You won’t overcome self-consciousness overnight, but keep trying. U-I’s Katharine Warren suggests you try to remember these tips.
“When you’re going to a party, or anywhere for that matter, look your best. Make certain your hair is combed becomingly, that your slip is not showing, your shoulder straps are put, that the seams in your nylons are straight and your dress is held together by thread not pins. A girl who doesn’t have to tug at her shoulder straps is free to listen. Learn to be a good listener,” pleads Miss Warren. “This is the easiest way to forget yourself. Even if you’re bored, listen, try to draw the person out. I guarantee you’ll be popular.”
“Why in the world do so many people want to look like and be like people in the movies or TV?” Lillian Burns suddenly demanded. “At M-G-M our hardest job is to make certain Debbie Reynolds is not becoming like Janet Leigh, that Kelly and Turner keep their identity.
“Yet the greatest lack I find in young people today is that lack of individuality—they seem compelled to copy. To wear the same things, copy the same hair styles, mimic the same talk.”
What Miss Burns would like to see every young girl do is to study herself and find one or two qualities that are completely hers—red hair, freckles, tallness, whatever—and find out how to make the most of them.
“I can only tell you that the important thing is not to copy, or attempt to copy,” is Miss Burns’ advice to you. “I can only suggest that you think, read, learn to analyze yourself, if possible with the help of your parents, a teacher, a counselor or even a friend. Develop yourself and pursue this development endlessly.”
If you’ve a few free minutes, sit down alone and see how you rate.
1. How is my walk? DoI slump? Do I panic at entering a room?
2. Is my voice thin? High? How’s my diction? Do I talk too rapidly? Do I think about talking properly? About bringing out full tones?
3. Am I observant of people and things around me? Do I listen well? Can I make conversation? Am I really interested in people?
4. Do people consider me enthusiastic? Do I get a bang out of many things? Do people like to be with me?

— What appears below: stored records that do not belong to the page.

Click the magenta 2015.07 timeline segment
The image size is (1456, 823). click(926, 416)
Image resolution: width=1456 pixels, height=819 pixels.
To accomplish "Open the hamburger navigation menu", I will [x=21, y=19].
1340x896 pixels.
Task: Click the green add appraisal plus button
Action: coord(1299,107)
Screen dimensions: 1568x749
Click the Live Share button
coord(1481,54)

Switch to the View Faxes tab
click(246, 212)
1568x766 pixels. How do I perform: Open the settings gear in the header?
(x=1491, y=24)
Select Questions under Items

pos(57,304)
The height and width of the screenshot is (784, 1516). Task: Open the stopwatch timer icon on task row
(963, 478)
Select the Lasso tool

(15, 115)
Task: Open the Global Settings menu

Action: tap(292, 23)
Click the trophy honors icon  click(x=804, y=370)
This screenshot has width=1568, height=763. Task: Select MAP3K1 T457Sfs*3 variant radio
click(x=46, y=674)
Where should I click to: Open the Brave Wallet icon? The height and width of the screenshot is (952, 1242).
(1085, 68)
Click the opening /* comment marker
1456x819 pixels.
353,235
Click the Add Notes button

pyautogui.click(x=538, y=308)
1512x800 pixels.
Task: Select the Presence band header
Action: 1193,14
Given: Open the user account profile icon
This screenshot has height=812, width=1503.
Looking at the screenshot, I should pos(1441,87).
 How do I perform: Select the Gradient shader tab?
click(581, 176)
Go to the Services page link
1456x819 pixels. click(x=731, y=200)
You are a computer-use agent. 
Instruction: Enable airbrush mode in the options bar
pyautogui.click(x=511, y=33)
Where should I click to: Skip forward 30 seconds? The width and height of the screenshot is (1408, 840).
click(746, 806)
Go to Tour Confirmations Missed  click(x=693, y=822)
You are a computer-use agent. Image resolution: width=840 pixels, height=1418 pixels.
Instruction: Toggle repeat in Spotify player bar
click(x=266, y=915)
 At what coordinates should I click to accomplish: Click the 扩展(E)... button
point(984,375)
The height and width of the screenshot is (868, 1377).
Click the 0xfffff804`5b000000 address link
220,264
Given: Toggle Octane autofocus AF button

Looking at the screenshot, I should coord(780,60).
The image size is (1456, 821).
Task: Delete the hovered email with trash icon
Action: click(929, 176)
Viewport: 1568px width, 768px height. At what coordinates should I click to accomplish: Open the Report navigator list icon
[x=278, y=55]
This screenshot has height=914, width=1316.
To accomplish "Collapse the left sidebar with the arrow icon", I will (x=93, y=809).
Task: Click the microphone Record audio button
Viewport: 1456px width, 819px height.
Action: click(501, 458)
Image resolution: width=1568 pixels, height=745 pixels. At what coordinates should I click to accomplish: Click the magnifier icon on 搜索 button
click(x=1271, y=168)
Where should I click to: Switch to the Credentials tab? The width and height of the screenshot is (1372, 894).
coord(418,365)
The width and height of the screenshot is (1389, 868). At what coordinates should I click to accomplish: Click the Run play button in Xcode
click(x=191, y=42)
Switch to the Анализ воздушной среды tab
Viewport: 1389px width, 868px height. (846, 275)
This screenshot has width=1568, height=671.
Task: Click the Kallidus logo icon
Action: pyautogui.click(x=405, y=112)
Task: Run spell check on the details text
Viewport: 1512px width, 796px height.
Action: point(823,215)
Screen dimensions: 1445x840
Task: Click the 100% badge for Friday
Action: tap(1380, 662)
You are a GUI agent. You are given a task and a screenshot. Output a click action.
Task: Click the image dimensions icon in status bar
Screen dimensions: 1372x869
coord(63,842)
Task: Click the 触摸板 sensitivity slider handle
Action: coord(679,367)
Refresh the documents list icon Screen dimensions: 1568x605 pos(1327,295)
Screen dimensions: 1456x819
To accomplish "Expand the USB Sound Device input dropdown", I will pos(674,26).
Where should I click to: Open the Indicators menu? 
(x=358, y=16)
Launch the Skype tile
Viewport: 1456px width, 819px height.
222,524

5. Am I self-conscious? Do I know why? How can I overcome this?
6. Am I a copycat? Do I buy the same clothes as the other girls? Do I follow the crowd in entertaining, hairdo, etc.?
7. Do I have any interests? Any hobbies? Are there things I’d like to do?
8. Do I tell people my problems? Am I fun to be with? Do I smile often?
9. When was the last time I learned a new word? Read a book?
10. Do I like myself? What have I to offer other people?
Well, how did you do? Are you charming?